PROVIDED RECORDS.
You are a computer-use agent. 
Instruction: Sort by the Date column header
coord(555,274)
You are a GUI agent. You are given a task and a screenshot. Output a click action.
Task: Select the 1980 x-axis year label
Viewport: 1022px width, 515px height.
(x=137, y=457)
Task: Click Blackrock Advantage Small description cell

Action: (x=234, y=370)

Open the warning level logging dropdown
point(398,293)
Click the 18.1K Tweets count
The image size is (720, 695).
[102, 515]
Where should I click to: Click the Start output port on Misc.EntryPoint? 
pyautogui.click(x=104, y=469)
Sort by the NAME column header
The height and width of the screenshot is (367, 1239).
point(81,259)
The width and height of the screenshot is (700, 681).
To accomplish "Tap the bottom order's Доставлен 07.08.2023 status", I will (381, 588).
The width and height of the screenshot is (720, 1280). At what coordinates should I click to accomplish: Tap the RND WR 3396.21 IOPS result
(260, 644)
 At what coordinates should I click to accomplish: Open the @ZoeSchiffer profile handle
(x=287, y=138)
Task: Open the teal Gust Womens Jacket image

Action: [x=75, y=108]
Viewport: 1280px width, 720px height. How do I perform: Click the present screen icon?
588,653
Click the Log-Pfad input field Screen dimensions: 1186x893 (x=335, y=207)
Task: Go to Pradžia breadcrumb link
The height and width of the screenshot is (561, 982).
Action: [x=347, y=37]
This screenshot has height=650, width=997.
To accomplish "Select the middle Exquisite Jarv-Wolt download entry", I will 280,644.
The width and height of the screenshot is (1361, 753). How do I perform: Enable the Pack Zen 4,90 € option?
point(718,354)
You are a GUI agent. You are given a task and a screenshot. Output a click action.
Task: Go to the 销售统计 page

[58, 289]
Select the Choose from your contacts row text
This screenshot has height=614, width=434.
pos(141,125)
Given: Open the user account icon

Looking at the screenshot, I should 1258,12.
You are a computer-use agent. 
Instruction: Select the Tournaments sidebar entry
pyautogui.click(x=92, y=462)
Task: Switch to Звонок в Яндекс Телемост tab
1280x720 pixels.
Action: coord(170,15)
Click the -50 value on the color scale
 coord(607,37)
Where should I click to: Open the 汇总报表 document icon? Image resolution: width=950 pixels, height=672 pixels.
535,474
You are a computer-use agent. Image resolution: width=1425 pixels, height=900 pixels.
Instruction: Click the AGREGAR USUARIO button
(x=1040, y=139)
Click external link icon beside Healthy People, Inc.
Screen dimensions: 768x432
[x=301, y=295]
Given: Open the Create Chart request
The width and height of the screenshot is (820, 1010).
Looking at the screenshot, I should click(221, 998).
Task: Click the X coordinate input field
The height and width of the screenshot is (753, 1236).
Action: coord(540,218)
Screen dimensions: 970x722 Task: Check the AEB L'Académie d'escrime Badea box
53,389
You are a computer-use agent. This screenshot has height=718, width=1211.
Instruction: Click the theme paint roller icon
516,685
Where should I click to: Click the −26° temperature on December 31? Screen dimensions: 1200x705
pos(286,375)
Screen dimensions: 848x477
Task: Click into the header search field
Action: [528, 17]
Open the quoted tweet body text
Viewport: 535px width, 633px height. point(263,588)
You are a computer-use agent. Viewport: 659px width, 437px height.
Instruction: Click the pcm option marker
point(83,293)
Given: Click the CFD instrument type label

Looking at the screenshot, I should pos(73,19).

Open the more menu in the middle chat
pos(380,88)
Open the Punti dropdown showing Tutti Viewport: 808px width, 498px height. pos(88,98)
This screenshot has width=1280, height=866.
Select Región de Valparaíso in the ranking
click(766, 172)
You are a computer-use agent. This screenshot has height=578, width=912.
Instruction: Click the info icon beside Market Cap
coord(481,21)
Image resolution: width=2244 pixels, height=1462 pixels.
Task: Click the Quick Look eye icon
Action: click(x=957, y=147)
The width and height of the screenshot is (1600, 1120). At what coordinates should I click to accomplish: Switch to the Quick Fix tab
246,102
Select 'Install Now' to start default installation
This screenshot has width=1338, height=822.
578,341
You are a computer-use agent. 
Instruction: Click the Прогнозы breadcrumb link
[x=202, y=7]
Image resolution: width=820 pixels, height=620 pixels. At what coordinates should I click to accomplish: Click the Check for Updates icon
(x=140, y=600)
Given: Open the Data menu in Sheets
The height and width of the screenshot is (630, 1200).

WORK REQUEST.
Check each line of the listing for the word "input". Report how many lines have it, and nothing more.

EXERCISE RESULT.
2